Loss of biodiversity appears to impact ecosystems as much as climate change, pollution and other major forms of environmental stress, according to a recent study by a team of researchers based at nine institutions in Canada, the United States and Sweden. Their study, published in the journal Nature today, is the first comprehensive effort to directly compare the impacts of biological diversity loss to the anticipated effects of a host of other human-caused environmental changes. It highlights the need for stronger local, national and international efforts to protect biodiversity and the benefits it provides.
“Some people have assumed that the effects of biodiversity loss are relatively minor compared to that of other environmental stressors,” said lead author biologist David Hooper of Western Washington University. “Our new results show that future loss of species has the potential to affect plant production just as much as global warming and pollution.”
Hooper and his colleagues combined data from a large number of published studies to compare how various global environmental stressors affect two processes fundamental to all ecosystems: plant growth and decomposition.
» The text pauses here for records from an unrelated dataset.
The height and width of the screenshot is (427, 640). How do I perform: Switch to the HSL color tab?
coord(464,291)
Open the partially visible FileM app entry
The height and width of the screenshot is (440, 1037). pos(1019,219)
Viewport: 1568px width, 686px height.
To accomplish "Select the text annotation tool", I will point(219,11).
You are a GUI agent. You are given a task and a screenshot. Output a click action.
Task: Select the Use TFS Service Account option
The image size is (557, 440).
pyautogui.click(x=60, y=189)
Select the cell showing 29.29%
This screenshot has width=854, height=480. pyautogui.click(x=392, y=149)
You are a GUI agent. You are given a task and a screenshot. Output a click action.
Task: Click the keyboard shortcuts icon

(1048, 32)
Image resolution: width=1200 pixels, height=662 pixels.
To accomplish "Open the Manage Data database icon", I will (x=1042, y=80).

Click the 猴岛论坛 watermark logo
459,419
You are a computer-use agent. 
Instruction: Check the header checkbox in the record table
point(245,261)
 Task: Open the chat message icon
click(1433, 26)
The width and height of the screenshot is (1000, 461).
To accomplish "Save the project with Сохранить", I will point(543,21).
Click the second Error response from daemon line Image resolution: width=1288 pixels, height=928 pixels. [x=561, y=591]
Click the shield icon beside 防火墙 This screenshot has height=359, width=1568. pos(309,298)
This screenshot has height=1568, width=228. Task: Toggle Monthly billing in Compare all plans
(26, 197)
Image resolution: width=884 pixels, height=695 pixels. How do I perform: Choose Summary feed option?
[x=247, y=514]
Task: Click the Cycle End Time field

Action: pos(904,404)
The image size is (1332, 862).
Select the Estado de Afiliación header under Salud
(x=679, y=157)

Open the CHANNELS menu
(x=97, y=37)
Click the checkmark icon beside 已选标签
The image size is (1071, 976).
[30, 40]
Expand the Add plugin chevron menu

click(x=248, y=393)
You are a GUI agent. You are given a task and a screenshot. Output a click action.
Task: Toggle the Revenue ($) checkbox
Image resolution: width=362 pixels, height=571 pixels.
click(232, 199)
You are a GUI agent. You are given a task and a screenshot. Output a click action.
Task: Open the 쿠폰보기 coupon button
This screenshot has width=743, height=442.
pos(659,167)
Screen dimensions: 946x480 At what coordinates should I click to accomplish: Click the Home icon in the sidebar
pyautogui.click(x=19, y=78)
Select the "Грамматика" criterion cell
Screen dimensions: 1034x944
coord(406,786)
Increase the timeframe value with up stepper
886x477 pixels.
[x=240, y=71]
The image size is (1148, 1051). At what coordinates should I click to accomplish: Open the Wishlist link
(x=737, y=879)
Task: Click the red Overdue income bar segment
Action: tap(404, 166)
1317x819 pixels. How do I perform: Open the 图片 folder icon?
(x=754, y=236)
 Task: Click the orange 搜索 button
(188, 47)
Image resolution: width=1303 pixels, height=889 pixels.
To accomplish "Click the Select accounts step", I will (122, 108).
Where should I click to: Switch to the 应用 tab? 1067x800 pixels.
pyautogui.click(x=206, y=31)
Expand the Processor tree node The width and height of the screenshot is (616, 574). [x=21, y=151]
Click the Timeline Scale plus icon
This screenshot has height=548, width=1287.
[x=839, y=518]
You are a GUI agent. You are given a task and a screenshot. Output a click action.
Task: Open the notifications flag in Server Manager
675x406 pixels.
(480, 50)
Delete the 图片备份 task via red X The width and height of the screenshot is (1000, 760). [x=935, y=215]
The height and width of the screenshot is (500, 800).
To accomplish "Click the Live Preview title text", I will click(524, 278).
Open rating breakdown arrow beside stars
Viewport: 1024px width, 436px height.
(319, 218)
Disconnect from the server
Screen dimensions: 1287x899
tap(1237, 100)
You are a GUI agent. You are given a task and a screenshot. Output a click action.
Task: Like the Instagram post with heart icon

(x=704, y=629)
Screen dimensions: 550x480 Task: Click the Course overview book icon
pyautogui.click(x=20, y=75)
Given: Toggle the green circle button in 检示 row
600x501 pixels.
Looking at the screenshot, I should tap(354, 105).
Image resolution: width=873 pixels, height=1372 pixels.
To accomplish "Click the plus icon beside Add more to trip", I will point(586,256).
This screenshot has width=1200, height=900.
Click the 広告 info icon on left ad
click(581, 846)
They evaluated almost all experiments that have mimicked extinction by changing species richness and examined the impact on the ecosystem.
“Our results show that species extinction can have major impacts on the ecosystems upon which we all depend,” said McGill University ecologist Andrew Gonzalez, co-author. “We have shown that biodiversity loss matters, and that it will rank as one of the most important forms of global change for the 21st century.”
Until now, it’s been unclear how biodiversity losses stack up against other human-caused environmental changes that affect ecosystem health and productivity. But the strength of the observed effects of species extinction suggests that policymakers searching for solutions to other pressing environmental problems should also be aware of the potential adverse effects of biodiversity loss.
The research was funded by the National Science Foundation’s Division of Environmental Biology (U.S.) and the National Center for Ecological Analysis and Synthesis (U.S.).